From the records below, set down exactly the lines starting with the line that contains "Task: Open the Tools menu in Lambda Table 1" and going on through the line that contains "You are a computer-use agent. Screen". Nothing else is wanted.

==*==

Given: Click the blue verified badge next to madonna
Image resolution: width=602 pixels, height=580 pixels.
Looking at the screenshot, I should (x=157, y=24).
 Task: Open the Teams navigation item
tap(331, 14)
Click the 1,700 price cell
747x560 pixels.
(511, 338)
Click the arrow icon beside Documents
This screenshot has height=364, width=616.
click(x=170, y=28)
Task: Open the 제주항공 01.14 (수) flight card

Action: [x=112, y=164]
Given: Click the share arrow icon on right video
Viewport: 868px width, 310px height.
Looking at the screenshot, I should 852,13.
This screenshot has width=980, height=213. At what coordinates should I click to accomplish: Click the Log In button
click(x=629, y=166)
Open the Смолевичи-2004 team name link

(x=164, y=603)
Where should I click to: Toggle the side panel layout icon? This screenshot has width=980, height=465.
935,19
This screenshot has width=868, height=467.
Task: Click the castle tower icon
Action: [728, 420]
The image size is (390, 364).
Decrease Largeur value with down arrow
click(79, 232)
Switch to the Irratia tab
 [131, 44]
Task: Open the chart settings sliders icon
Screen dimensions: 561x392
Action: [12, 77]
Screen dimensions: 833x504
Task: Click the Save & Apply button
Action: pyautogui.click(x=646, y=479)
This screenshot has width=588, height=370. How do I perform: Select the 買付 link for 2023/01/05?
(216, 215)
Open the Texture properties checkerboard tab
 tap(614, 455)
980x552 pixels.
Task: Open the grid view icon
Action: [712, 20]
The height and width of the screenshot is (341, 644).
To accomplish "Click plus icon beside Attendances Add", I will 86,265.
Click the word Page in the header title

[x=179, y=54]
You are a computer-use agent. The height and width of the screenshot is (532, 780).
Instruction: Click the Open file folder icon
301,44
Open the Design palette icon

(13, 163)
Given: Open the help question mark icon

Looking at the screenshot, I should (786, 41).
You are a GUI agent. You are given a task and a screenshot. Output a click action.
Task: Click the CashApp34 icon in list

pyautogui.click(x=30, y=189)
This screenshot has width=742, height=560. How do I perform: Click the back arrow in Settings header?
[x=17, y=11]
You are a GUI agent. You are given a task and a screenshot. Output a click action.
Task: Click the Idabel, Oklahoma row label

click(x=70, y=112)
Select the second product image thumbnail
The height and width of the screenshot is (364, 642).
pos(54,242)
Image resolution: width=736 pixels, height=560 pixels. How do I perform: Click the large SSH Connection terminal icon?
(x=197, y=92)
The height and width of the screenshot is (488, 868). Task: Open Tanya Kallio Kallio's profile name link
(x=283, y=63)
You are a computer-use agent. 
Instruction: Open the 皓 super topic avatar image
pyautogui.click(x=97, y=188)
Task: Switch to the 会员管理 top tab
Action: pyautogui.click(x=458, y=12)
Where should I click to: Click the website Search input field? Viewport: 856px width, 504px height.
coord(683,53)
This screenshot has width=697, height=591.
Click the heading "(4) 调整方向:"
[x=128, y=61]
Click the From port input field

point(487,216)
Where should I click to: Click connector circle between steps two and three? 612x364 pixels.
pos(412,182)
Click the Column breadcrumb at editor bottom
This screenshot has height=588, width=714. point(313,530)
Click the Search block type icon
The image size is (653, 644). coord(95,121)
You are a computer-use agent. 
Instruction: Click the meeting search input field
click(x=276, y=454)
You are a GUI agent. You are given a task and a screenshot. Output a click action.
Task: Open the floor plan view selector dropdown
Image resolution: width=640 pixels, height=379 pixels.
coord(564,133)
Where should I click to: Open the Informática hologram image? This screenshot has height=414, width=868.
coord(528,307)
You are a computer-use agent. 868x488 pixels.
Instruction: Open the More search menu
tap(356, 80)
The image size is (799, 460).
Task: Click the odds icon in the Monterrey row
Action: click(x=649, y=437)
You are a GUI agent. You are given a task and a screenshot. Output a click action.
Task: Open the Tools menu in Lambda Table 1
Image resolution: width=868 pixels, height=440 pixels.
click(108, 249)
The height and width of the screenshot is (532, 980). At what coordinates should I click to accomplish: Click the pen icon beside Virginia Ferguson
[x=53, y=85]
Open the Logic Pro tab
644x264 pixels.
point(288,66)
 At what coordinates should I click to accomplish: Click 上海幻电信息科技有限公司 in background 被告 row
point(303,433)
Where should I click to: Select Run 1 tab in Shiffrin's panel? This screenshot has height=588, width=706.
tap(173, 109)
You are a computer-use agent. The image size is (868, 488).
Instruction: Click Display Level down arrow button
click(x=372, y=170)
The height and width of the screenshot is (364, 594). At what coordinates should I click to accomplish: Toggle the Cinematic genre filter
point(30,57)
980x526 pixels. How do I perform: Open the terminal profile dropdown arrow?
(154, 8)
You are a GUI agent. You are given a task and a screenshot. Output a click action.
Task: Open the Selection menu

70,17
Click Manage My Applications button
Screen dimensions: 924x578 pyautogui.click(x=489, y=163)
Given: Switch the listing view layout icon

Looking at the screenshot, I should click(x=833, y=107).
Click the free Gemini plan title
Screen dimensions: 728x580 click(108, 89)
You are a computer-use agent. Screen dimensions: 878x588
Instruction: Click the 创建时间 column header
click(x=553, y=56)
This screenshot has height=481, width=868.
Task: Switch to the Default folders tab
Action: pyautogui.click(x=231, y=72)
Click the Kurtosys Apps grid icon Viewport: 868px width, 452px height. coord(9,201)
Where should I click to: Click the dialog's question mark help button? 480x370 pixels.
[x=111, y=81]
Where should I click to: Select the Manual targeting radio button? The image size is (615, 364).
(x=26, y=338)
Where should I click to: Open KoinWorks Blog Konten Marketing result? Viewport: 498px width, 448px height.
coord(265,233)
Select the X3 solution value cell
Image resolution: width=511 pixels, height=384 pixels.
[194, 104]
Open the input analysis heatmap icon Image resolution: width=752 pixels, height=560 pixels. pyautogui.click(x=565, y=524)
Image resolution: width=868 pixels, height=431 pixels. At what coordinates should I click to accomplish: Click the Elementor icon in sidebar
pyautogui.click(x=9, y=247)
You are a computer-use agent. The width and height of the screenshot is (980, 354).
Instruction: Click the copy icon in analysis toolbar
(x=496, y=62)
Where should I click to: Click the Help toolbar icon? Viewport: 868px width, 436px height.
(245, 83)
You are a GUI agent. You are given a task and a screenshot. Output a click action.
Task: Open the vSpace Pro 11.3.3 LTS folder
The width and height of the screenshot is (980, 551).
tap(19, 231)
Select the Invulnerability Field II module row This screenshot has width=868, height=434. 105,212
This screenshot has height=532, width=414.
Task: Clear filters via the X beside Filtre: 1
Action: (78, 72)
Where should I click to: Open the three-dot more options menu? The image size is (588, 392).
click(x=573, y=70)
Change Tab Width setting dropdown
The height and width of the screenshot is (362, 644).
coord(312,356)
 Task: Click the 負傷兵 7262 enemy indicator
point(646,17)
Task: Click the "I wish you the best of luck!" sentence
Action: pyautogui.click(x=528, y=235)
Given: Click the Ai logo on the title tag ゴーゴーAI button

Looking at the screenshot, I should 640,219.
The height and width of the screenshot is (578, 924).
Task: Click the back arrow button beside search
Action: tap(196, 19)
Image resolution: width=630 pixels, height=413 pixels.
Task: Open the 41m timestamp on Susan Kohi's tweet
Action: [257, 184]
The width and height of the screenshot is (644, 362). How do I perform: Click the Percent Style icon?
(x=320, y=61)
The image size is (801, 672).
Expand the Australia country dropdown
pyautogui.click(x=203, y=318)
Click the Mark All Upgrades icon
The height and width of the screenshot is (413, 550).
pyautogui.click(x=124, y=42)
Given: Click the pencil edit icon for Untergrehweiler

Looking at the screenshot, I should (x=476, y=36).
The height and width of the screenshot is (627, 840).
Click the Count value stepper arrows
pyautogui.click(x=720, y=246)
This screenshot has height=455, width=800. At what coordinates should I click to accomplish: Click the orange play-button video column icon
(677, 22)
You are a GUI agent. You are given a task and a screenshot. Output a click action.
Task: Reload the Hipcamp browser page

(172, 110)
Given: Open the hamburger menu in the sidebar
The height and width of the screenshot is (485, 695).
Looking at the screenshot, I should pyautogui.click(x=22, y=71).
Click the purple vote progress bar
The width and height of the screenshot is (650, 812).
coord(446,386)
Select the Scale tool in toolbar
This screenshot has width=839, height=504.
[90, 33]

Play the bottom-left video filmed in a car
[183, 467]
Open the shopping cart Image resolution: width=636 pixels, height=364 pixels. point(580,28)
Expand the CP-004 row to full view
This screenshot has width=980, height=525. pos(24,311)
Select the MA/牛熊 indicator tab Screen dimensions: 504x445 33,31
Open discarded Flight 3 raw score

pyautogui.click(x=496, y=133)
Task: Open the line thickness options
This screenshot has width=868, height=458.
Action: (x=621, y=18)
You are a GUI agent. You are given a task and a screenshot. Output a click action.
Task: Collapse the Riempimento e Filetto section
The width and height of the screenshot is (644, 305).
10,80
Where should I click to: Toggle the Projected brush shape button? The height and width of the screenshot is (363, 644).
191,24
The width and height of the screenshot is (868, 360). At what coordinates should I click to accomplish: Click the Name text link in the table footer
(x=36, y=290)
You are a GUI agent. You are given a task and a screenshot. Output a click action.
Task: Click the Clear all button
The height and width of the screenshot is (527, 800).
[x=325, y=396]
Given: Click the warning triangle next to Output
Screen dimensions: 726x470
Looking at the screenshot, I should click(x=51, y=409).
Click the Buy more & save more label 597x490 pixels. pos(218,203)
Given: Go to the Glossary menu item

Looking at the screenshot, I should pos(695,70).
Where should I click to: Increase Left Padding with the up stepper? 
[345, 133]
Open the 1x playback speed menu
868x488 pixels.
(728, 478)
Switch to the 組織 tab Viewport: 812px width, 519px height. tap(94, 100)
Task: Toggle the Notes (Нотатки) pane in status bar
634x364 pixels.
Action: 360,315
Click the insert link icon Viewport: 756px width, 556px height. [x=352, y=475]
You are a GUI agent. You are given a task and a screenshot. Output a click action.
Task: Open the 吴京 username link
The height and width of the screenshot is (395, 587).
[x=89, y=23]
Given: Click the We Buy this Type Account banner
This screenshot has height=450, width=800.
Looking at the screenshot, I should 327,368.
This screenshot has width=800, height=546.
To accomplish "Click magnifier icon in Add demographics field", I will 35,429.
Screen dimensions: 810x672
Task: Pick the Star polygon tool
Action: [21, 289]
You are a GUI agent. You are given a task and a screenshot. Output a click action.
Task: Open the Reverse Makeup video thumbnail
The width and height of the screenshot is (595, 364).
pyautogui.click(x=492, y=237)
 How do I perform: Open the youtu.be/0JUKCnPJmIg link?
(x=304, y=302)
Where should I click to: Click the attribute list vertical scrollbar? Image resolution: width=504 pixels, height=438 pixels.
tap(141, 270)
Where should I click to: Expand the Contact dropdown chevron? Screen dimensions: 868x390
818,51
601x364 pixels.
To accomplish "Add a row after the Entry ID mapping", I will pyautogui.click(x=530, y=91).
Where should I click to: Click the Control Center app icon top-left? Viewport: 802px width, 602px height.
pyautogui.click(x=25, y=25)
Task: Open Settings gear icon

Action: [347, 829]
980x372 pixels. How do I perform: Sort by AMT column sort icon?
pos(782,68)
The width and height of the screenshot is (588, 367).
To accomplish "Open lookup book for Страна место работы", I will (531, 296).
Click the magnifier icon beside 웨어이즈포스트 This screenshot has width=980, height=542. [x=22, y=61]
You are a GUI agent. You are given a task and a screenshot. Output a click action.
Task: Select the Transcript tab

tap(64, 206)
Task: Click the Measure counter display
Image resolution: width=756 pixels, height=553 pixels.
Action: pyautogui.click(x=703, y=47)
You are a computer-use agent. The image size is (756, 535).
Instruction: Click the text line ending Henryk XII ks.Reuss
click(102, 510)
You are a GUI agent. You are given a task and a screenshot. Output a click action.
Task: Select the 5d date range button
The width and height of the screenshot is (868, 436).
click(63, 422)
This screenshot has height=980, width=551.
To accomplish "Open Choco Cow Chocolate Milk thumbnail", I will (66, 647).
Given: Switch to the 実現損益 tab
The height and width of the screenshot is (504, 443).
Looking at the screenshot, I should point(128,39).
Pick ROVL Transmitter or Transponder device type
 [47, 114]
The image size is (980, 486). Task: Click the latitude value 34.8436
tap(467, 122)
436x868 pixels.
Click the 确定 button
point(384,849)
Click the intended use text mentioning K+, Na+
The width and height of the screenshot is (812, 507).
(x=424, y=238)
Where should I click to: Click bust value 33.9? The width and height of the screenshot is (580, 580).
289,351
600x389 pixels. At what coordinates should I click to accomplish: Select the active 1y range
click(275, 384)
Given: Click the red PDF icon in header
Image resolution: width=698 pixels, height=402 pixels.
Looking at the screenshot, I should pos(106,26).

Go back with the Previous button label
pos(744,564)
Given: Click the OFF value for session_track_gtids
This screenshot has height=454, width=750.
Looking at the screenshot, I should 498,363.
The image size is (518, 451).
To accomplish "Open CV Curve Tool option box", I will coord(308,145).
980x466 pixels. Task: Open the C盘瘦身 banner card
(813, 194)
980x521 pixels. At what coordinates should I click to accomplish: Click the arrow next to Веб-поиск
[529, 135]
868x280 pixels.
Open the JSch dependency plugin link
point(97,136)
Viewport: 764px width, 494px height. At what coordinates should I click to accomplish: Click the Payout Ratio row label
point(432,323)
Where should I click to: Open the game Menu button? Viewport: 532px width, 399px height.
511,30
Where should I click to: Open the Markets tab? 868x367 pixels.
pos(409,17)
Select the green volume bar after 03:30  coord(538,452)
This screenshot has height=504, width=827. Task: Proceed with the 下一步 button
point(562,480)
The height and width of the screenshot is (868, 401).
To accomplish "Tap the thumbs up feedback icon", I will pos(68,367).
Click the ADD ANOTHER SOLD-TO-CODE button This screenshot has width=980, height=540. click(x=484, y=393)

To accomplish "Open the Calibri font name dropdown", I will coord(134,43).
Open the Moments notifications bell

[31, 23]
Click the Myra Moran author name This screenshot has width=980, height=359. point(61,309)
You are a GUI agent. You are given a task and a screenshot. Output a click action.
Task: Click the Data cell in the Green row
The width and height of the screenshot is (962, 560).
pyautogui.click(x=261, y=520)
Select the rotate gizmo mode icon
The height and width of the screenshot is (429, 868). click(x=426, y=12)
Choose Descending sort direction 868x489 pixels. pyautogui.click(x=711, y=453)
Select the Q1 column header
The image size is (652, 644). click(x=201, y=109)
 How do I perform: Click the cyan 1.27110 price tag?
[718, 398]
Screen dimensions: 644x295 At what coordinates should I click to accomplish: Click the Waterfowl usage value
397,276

==*==

* Answer box *
Task: Open the Tools menu in Lambda Table 1
Image resolution: width=868 pixels, height=440 pixels.
click(108, 249)
The height and width of the screenshot is (532, 980). At what coordinates should I click to accomplish: Click the pen icon beside Virginia Ferguson
[x=53, y=85]
Open the Logic Pro tab
644x264 pixels.
point(288,66)
 At what coordinates should I click to accomplish: Click 上海幻电信息科技有限公司 in background 被告 row
point(303,433)
Where should I click to: Select Run 1 tab in Shiffrin's panel? This screenshot has height=588, width=706.
tap(173, 109)
You are a computer-use agent. The image size is (868, 488).
Instruction: Click Display Level down arrow button
click(x=372, y=170)
The height and width of the screenshot is (364, 594). At what coordinates should I click to accomplish: Toggle the Cinematic genre filter
point(30,57)
980x526 pixels. How do I perform: Open the terminal profile dropdown arrow?
(154, 8)
You are a GUI agent. You are given a task and a screenshot. Output a click action.
Task: Open the Selection menu

70,17
Click Manage My Applications button
Screen dimensions: 924x578 pyautogui.click(x=489, y=163)
Given: Switch the listing view layout icon

Looking at the screenshot, I should click(x=833, y=107).
Click the free Gemini plan title
Screen dimensions: 728x580 click(108, 89)
You are a computer-use agent. Screen dimensions: 878x588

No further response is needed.